Wednesday, March 24, 2010

LaLee's Kin: The Legacy Of Cotton

Green Screen Film Series presented
Lalee's Kin: The Legacy of Cotton
The Academy Award-nominated Film by Susan Froemke, Deborah Dickson
and Albert Maysles, Director of Gimme Shelter & Grey Gardens

About the Film:
LaLee's Kin explores the legacy of generations of African-Americans who toiled in the cotton industry in the Mississippi Delta — a hardscrabble life of poverty and virtual illiteracy. LaLee Wallace, a former cotton picker retired on disability, is a great-grandmother struggling to support and encourage her family, while Reggie Barnes, a crusading superintendent, strives to save the failing West Tallahatchie school system from takeover by the state. LaLee's Kin adheres to the rigorous and sober-minded Maysles tradition of presenting things as they are without editorializing.

About the Filmmaker:
Albert Maysles is an award-winning documentarian and a Guggenheim fellow. Along with his brother David, he brought us the cult classics Gimme Shelter (1970) and Grey Gardens (1976).

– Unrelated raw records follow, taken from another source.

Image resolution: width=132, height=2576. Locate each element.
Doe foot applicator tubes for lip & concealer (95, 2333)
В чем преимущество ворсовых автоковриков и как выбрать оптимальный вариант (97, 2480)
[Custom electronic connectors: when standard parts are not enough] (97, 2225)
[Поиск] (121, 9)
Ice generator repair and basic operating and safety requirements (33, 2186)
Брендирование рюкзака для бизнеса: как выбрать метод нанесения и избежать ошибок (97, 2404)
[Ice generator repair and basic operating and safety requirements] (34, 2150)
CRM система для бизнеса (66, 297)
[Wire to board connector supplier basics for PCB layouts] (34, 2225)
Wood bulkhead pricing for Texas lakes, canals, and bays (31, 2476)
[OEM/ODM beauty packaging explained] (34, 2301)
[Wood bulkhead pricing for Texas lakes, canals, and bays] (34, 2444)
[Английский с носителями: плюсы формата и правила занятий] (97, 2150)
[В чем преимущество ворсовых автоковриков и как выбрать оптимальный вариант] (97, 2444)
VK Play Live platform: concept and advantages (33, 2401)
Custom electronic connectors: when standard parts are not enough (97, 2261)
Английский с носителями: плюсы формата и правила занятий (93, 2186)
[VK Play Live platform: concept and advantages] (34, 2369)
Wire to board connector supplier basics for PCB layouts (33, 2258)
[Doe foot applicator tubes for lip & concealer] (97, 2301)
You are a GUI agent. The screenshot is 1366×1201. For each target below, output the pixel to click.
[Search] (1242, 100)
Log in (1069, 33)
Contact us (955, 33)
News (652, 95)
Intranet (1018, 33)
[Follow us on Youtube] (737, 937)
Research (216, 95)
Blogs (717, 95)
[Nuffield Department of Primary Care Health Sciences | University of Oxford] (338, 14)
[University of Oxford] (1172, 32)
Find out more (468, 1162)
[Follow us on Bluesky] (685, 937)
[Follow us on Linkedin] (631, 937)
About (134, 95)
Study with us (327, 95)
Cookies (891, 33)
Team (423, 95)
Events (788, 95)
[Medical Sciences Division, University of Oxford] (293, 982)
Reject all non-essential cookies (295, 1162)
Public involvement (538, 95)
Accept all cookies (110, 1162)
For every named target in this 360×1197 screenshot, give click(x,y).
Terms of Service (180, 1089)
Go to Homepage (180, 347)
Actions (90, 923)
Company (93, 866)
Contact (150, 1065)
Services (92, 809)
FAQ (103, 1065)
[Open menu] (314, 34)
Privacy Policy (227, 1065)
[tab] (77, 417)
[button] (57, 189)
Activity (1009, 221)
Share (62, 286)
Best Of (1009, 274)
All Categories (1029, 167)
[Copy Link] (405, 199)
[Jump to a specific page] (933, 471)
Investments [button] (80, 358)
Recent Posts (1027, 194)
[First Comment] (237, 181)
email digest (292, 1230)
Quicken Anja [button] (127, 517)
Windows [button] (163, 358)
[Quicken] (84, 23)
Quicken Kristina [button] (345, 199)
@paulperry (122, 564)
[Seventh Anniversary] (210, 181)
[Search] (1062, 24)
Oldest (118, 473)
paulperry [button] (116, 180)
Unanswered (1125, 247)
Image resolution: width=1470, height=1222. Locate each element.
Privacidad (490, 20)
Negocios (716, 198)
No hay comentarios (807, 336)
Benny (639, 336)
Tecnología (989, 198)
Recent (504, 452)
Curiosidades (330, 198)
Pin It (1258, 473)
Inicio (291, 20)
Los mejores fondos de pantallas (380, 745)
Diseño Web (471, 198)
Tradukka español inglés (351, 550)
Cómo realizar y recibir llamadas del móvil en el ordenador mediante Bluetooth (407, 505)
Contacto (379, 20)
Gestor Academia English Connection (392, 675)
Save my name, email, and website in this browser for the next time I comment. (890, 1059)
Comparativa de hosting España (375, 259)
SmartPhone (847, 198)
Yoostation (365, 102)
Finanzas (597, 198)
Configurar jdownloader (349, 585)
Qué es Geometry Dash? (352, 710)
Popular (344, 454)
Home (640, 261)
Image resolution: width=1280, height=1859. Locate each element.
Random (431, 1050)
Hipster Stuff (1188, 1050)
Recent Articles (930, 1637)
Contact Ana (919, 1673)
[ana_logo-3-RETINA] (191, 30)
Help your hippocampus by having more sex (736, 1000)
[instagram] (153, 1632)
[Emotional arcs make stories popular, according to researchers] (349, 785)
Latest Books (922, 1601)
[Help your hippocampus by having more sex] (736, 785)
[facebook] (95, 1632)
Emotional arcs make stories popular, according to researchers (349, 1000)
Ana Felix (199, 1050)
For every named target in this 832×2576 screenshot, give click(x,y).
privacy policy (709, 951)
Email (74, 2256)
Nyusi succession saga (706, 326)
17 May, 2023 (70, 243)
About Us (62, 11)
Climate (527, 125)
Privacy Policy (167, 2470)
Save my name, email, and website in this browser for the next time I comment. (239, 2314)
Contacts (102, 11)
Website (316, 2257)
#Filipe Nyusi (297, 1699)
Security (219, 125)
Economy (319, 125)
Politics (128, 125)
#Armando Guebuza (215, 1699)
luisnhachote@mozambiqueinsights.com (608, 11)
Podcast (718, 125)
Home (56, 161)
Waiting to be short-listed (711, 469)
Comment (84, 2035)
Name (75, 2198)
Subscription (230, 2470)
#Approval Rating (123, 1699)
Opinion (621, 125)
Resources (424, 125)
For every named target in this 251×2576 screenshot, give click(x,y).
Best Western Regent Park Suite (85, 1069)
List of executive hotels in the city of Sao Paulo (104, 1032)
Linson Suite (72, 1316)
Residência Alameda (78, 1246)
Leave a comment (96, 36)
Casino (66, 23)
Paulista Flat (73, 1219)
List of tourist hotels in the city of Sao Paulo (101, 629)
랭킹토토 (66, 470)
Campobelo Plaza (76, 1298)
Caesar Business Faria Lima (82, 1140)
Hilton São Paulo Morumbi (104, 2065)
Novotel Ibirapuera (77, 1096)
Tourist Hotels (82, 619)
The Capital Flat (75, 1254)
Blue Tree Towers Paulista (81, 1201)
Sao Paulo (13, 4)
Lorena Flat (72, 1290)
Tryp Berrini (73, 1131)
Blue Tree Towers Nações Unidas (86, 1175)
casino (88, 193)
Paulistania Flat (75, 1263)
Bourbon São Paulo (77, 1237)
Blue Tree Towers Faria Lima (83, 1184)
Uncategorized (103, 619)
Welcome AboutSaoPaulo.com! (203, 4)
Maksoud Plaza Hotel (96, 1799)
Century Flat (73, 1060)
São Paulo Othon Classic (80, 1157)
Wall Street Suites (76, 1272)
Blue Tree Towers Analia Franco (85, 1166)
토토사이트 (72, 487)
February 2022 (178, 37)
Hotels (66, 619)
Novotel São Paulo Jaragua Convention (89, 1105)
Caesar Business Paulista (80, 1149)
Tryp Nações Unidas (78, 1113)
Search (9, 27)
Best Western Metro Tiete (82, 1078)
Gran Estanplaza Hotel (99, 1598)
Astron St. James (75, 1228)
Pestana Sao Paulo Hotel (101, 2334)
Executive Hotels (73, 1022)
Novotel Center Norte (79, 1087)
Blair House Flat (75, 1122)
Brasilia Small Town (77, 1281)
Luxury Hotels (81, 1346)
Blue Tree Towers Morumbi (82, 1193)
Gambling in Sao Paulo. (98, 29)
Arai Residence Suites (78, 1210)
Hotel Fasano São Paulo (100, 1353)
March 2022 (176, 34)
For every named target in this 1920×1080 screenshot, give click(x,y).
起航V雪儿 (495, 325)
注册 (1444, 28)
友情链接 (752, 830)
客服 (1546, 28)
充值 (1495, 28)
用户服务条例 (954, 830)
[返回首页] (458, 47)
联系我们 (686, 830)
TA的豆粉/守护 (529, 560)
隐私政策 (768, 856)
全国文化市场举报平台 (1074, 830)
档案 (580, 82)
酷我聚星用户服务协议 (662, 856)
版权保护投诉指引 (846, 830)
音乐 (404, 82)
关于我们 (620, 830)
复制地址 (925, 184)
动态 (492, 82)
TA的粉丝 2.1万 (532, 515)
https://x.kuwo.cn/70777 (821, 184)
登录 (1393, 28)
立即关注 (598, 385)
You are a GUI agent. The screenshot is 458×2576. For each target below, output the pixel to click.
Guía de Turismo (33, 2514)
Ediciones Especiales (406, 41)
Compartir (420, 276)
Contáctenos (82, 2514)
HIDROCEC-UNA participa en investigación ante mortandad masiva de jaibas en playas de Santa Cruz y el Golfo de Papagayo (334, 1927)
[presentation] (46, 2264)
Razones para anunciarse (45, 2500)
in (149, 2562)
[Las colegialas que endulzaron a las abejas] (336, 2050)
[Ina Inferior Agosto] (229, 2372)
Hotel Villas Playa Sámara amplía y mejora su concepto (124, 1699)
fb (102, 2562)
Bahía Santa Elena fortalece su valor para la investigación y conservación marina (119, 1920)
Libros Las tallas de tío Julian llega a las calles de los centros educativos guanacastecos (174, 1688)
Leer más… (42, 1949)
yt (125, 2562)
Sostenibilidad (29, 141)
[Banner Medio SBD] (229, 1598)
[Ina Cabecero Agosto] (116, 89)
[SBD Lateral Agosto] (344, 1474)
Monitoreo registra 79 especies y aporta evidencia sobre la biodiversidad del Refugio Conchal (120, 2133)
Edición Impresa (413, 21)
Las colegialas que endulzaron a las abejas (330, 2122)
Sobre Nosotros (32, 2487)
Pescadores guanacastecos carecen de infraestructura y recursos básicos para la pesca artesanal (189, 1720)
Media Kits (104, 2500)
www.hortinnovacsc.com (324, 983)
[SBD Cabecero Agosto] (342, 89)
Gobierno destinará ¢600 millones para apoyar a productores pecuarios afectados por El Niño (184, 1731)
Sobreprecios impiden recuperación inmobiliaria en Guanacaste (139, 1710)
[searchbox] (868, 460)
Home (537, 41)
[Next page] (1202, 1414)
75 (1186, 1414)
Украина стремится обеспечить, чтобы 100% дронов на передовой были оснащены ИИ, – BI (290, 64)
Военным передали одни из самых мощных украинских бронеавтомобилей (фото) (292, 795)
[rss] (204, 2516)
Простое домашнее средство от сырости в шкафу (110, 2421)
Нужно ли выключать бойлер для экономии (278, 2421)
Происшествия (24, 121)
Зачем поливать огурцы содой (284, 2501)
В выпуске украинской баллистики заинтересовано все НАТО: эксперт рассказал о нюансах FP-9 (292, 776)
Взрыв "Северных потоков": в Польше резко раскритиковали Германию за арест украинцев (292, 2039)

The Maysles have also worked extensively with celebrated artists Christo and Jeanne-Claude, whose monumental environmental projects were documented in Academy Award-nominated Christo's Valley Curtain (1974), Running Fence (1978), Islands (1986), Christo in Paris (1990), and Umbrellas(1995).

In addition to being nominated for an Academy Award in 2001, LaLee's Kin received the Sundance Film Festival 2001 Cinematography Award for Documentaries and the DuPont Columbia Gold Baton Award in 2004.